Quando abro os olhos, vejo um rapaz de olhos claros, cabelo despenteado e barba sentado na mesa ao lado. Está a ler o último romance do Murakami e a fumar tabaco de enrolar. Sinto o seu perfume de longe, ele levanta os olhos e sorri. Então faço o impensável, sorrio de volta e aceno com a mão num gesto de inequívoco desafio, como quem diz, senta-te aqui ao meu lado.
É sempre no princípio do outono que dou uma volta à minha vida, escrevo num caderninho de capa preta todos os erros que cometi e todas as coisas que quero e que ainda não tenho.
As páginas enchem-se de episódios e ideias feitas que quero esquecer. As coisas boas não precisam de ser perpetuadas nas palavras, ficam para sempre presas na memória, por isso nunca tenho medo de esquecer o riso, as mãos claras, o olhar a sossegar-me a alma e a pedir-me beijos e o pequeno-almoço na cama.
Mas as más, essas quero mesmo arrumá-las num canto onde a memória não se perca nem sofra, por isso faço listas de coisas que me magoaram, como aquele dia em que te esperei até às quatro da madrugada e ele já não voltou, pouco tempo depois da única vez que discutimos e gritámos um com o outro e da manhã em que se esqueceu que eu fazia anos e saíu sem me acordar com um beijo. E ainda todas as vezes que engoli em seco quando devia ter dito, "não quero, não gosto, assim não me interessa", mas naquela altura não conseguia falar por mim, vivia dissolvida no sangue, e o sangue não tem voz, muito menos quando se mistura com outro mais forte.
Pego no caderninho preto e sento-me na esplanada das Portas do Sol que é a minha nova cantina desde que troquei o andar na Lapa por umas águas furtadas em Alfama. Precisava de limpar os últimos anos da cabeça e do coração, portanto nada melhor do que mudar de casa quando não consegues mudar de vida. Quando dás por isso tens mesmo outra vida e é assim que se avança pelos dias, sem medo que o passado regresse em forma de sonhos ou de visões e volte a atormentar-te.
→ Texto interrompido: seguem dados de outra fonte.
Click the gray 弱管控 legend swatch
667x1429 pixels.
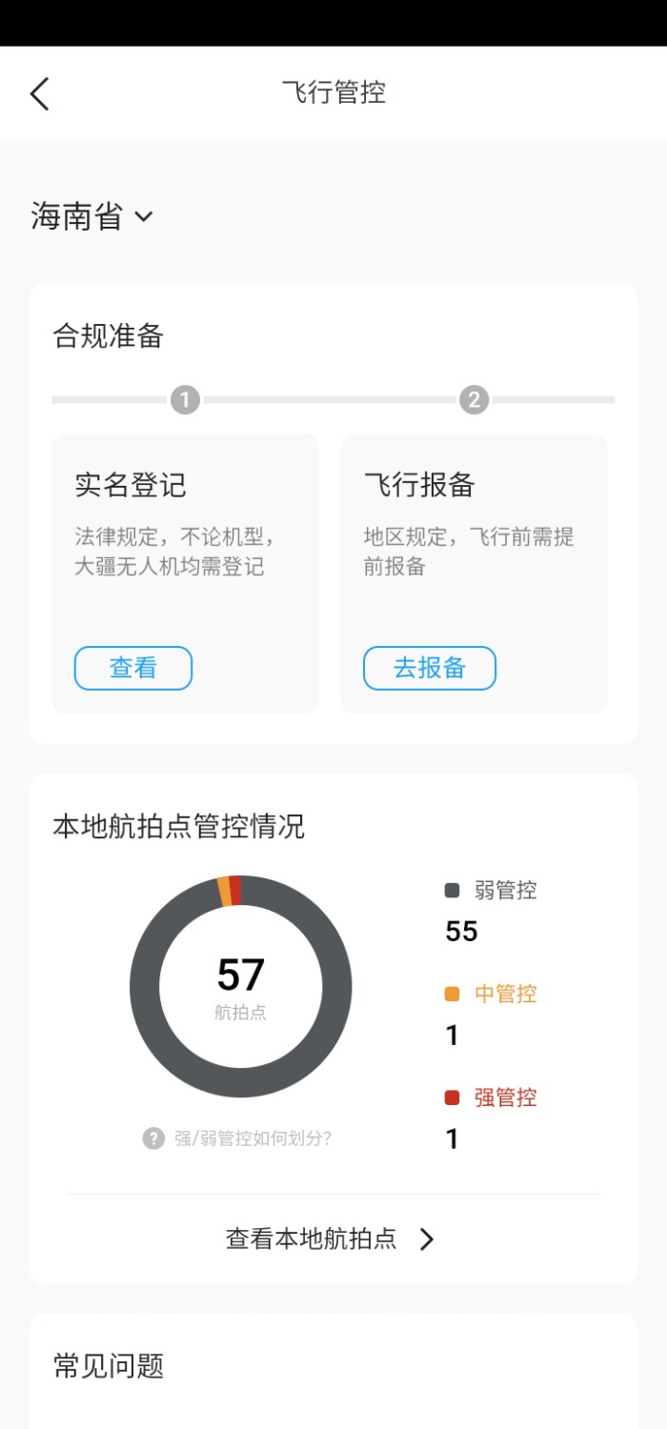[x=452, y=891]
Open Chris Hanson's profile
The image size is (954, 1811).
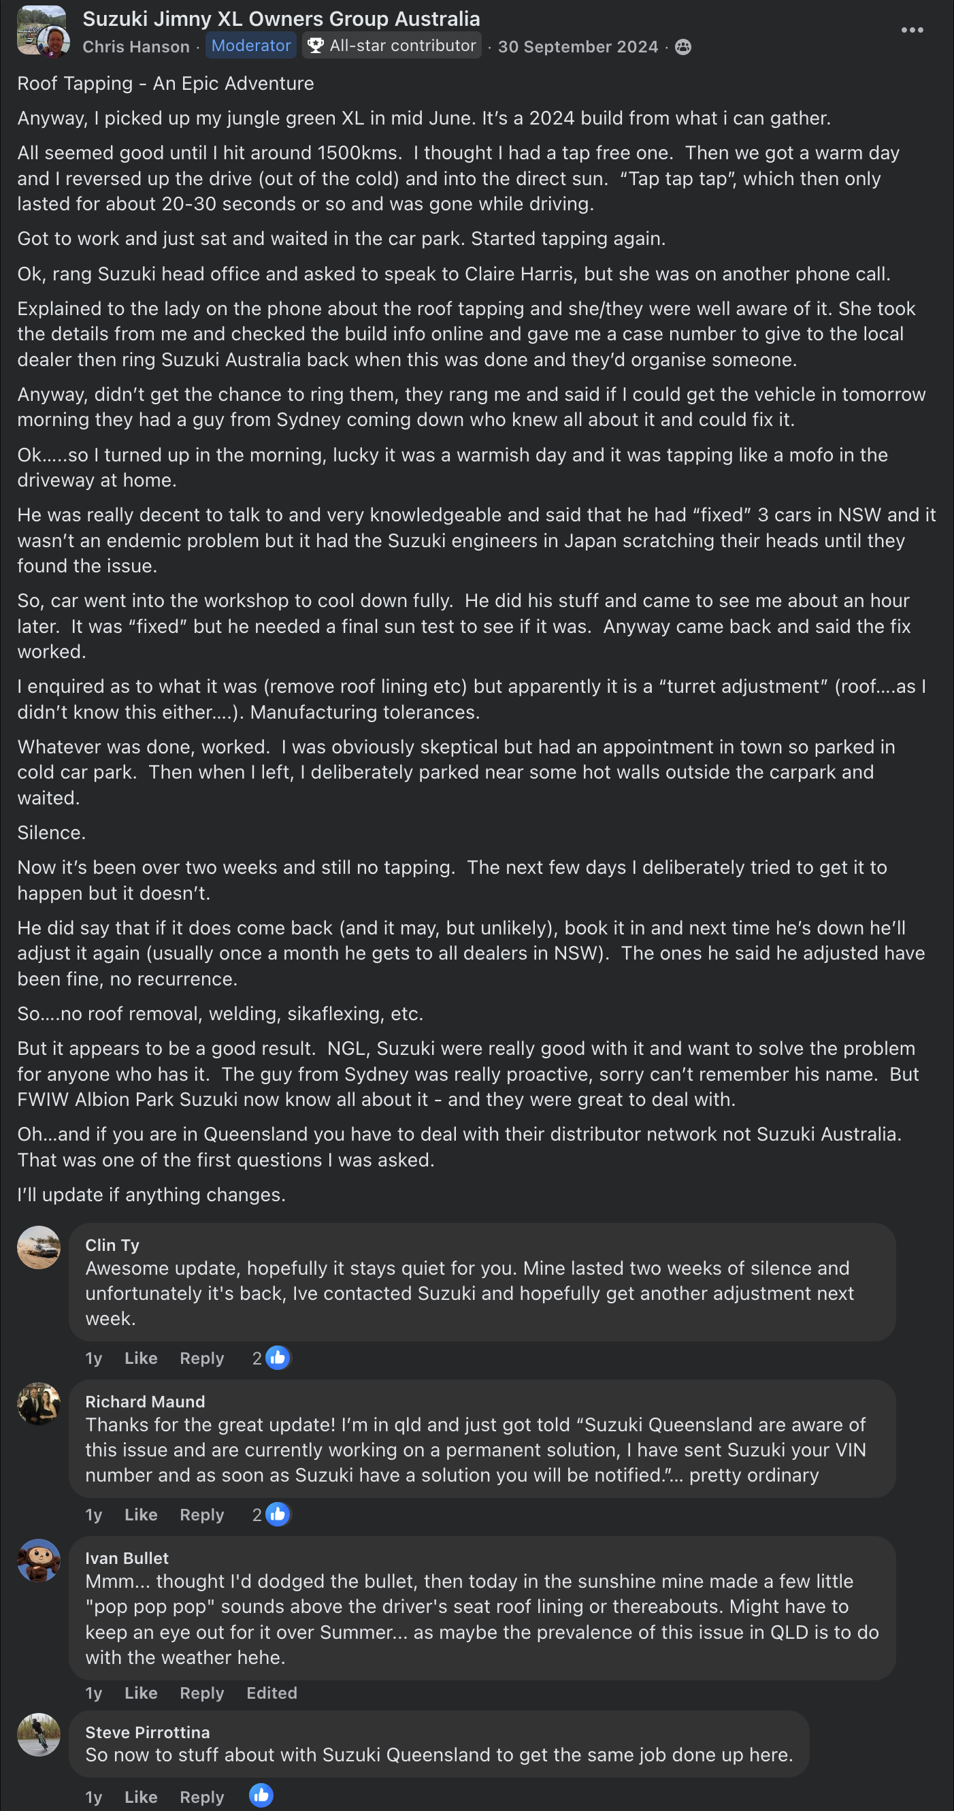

Não se se pode chamar outono a esses dias de loucura estival que fazem a cidade vibrar ainda mais. Os turistas andam loucos com o clima, se calhar pensam que isto é normal, e os lisboetas nãos sabem mais o que fazer para aguentar tantos turistas, tantos tuk-tuks, tantos restaurantes novos, tantas celebridades apaixonadas pelo lugar onde Ulisses descansou.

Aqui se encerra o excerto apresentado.